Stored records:
⁂
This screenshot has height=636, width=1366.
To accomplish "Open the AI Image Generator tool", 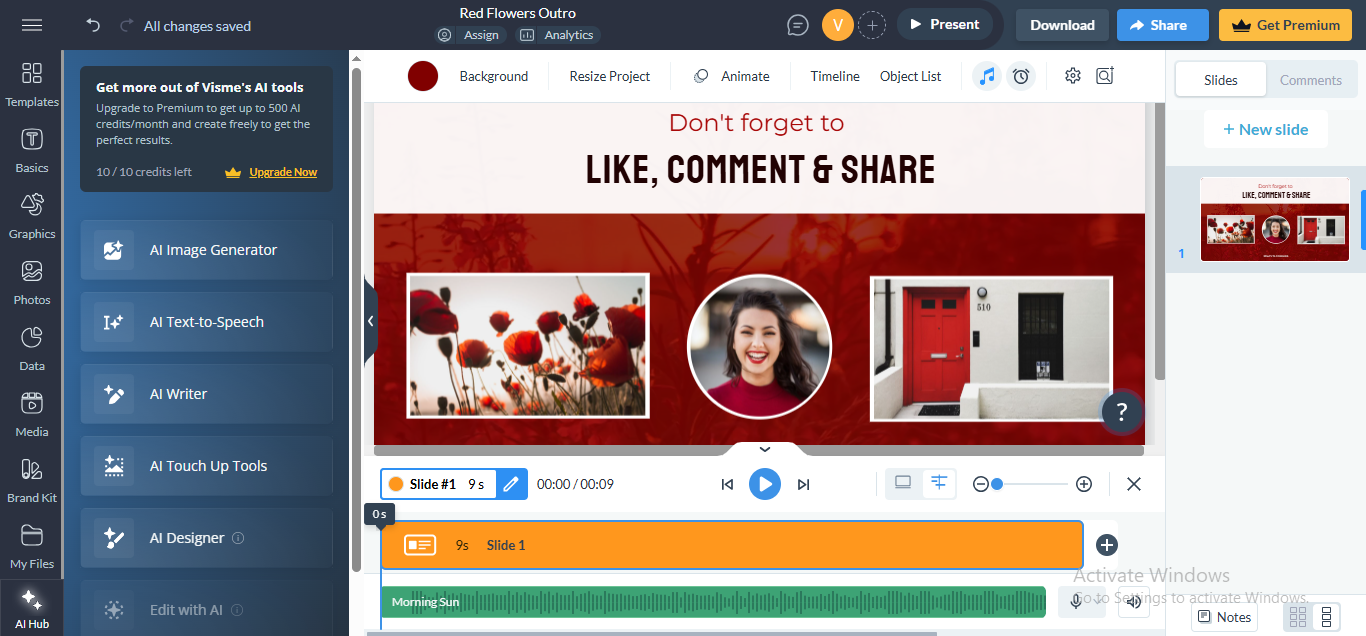I will 205,249.
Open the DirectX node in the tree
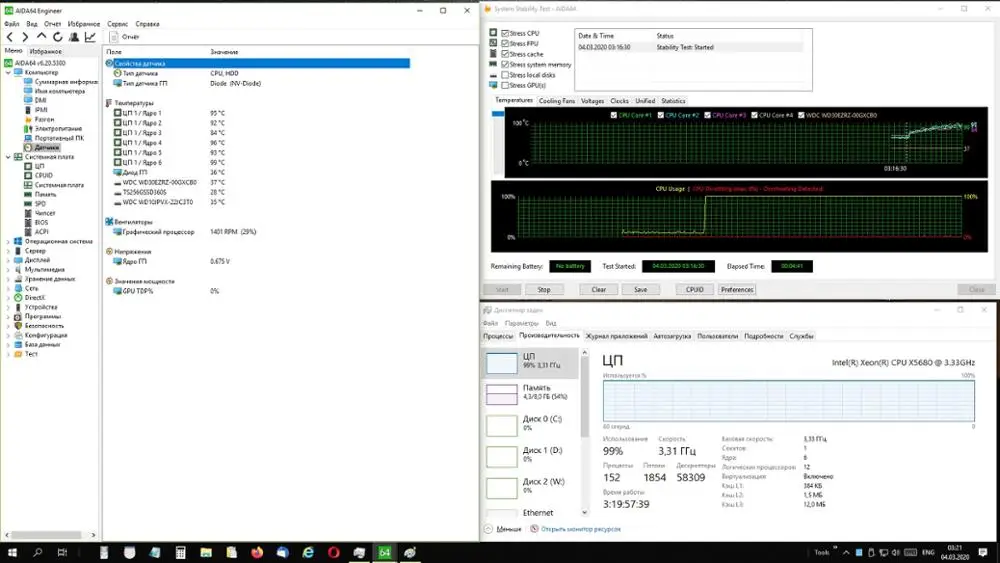Image resolution: width=1000 pixels, height=563 pixels. tap(34, 297)
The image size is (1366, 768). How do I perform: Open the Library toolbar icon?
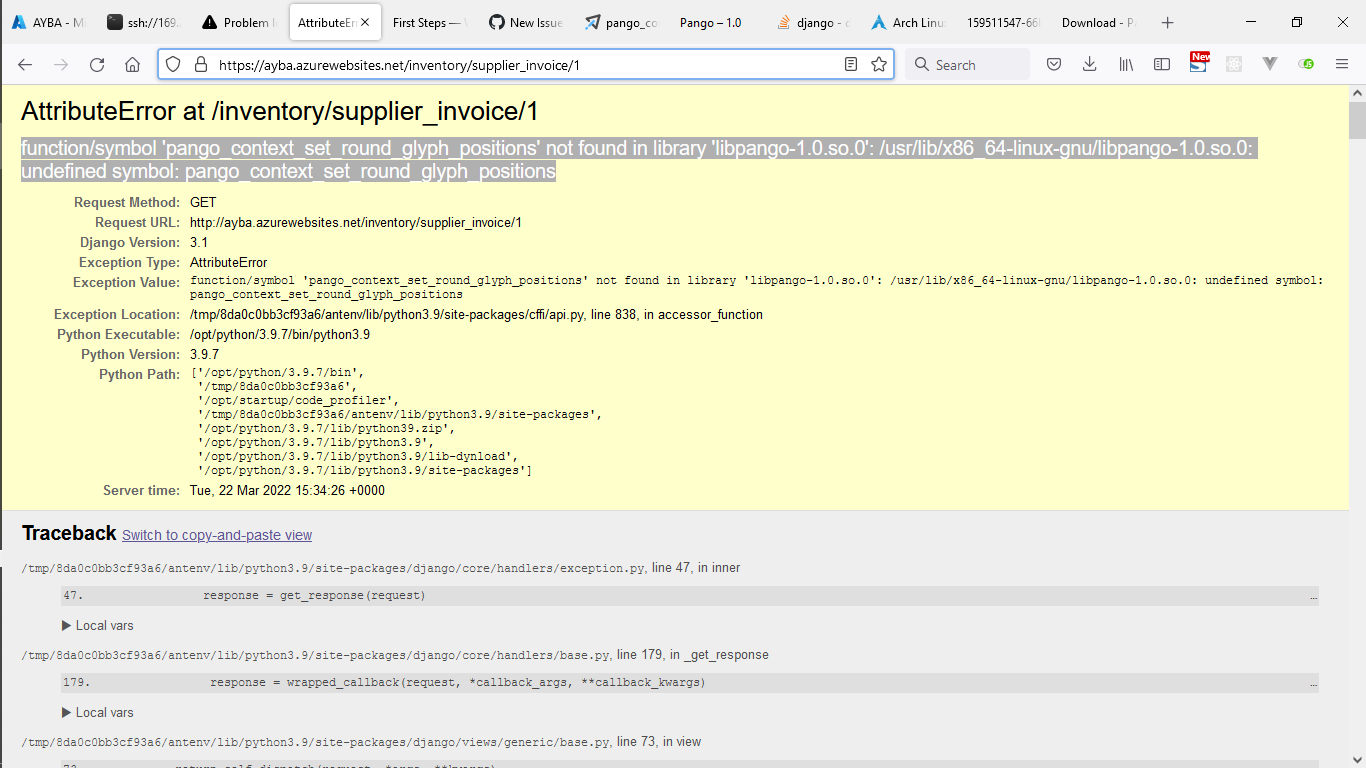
⁂
> [TASK GOAL] From the line containing "Open the DirectX node in the tree" down to the last line of the data, print every line exactly and nothing else. Pictures stay out of the copy.

> [OUTPUT FOR THIS EXERCISE]
Open the DirectX node in the tree
Image resolution: width=1000 pixels, height=563 pixels. tap(34, 297)
The image size is (1366, 768). How do I perform: Open the Library toolbar icon?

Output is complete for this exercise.